Excerpted records section start

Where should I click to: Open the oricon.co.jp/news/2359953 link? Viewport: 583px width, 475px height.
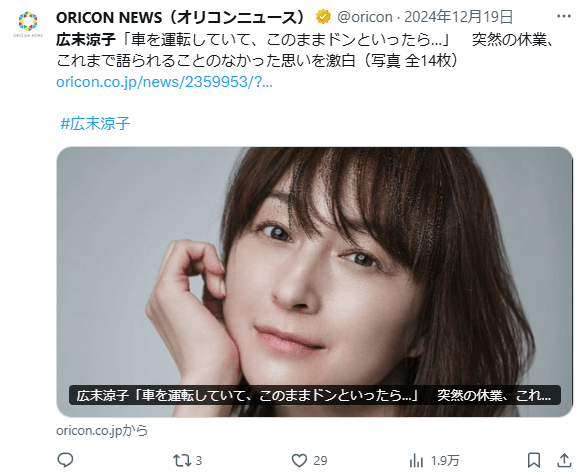point(164,82)
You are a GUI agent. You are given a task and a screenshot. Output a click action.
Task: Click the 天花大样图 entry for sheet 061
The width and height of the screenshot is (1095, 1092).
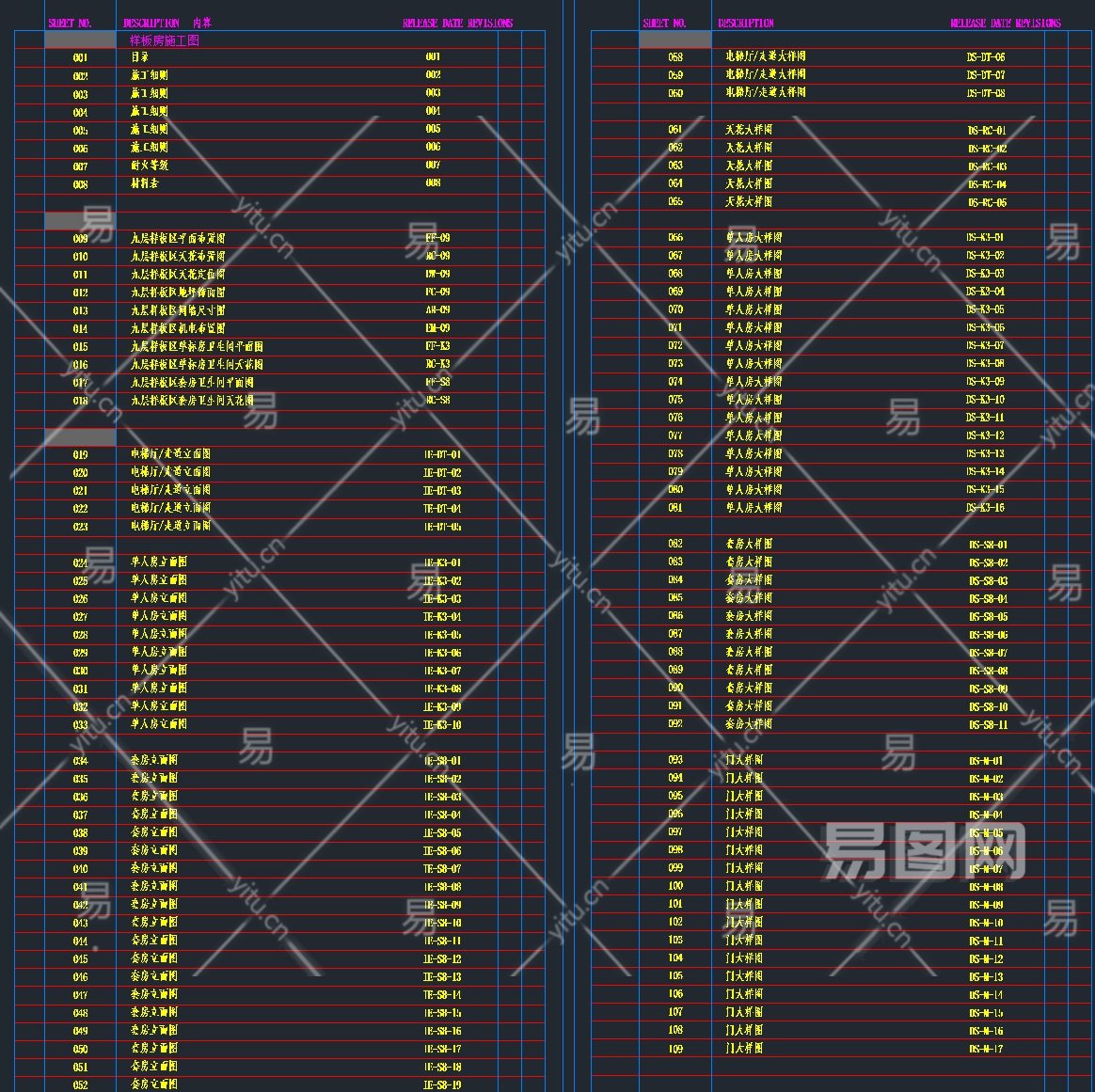coord(749,130)

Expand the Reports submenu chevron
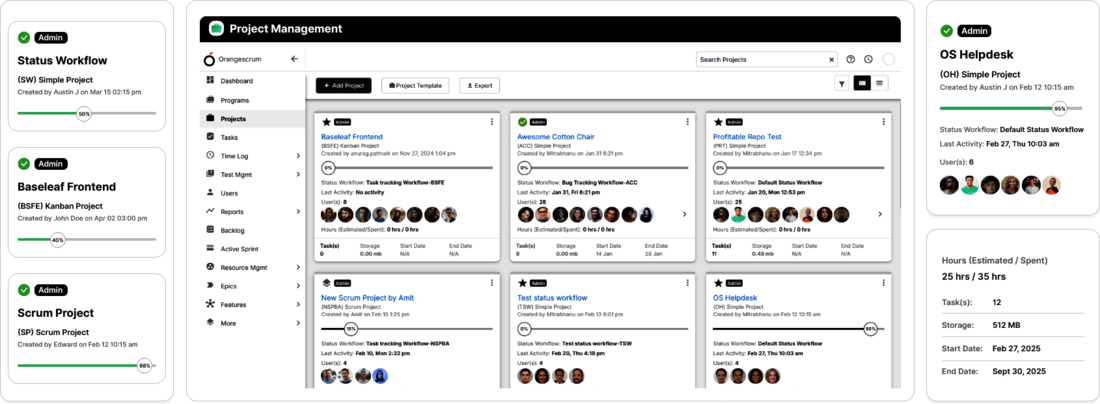298,212
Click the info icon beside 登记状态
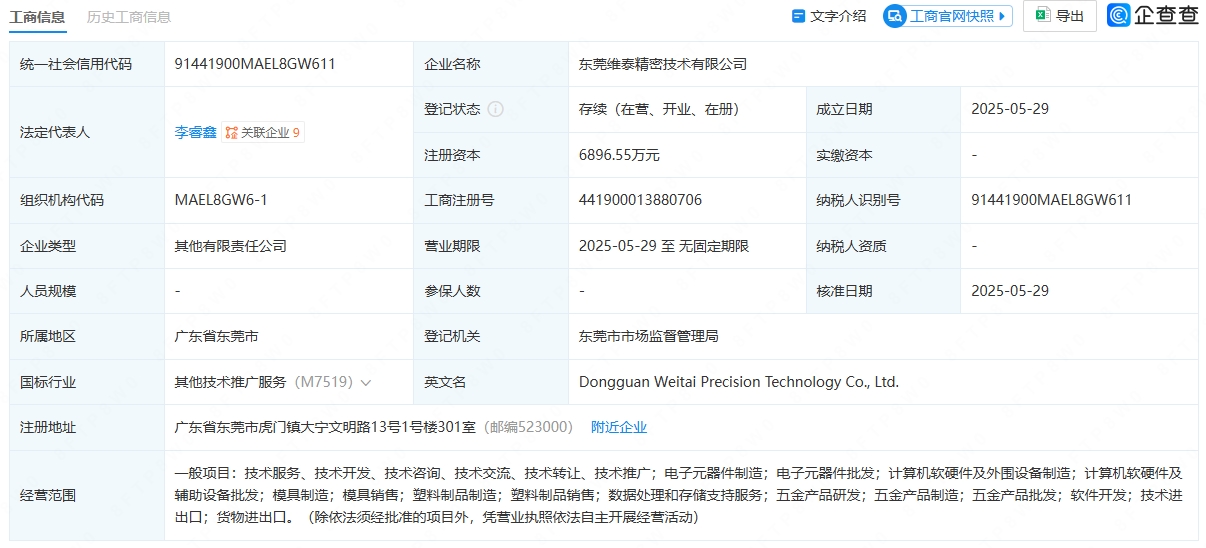Screen dimensions: 1206x548 pos(495,109)
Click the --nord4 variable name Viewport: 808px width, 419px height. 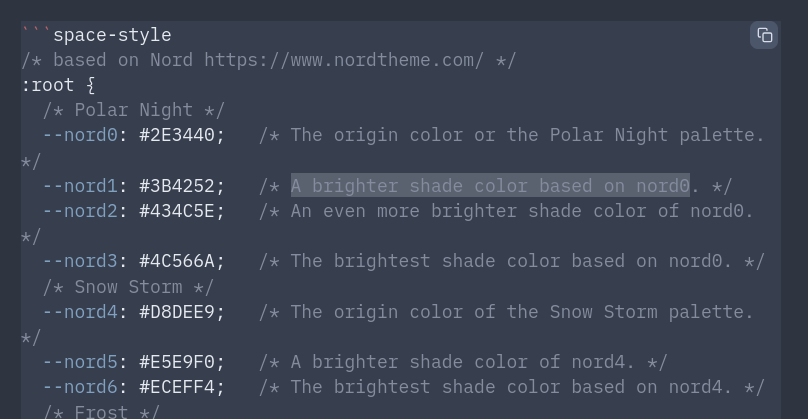click(x=80, y=312)
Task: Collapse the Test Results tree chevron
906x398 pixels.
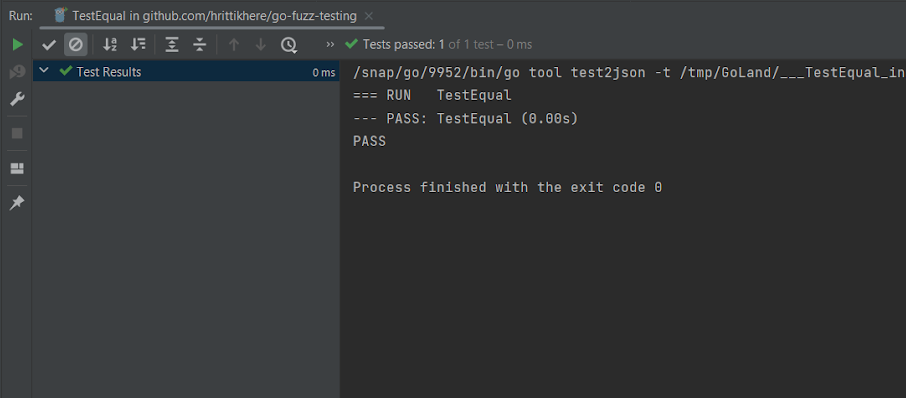Action: click(x=43, y=71)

Excerpted records section end

Leaving out every picture, transcribe exactly the lines from the line that contains "Task: Collapse the Test Results tree chevron" through the final line of the entries above.

* **Result**:
Task: Collapse the Test Results tree chevron
906x398 pixels.
Action: click(x=43, y=71)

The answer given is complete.